--- What is asked ---
Can you turn every line of the records below into a numbered list, leaving out the blank lines?

** Start Dataset entries **

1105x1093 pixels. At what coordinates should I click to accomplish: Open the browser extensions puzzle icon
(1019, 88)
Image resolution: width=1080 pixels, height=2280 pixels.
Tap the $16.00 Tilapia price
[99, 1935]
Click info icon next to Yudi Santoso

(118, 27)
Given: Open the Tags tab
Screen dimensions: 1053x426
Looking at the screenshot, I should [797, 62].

** End Dataset entries **

--- Solved exercise ---
1. 1105x1093 pixels. At what coordinates should I click to accomplish: Open the browser extensions puzzle icon
2. (1019, 88)
3. Image resolution: width=1080 pixels, height=2280 pixels.
4. Tap the $16.00 Tilapia price
5. [99, 1935]
6. Click info icon next to Yudi Santoso
7. (118, 27)
8. Given: Open the Tags tab
9. Screen dimensions: 1053x426
10. Looking at the screenshot, I should [797, 62].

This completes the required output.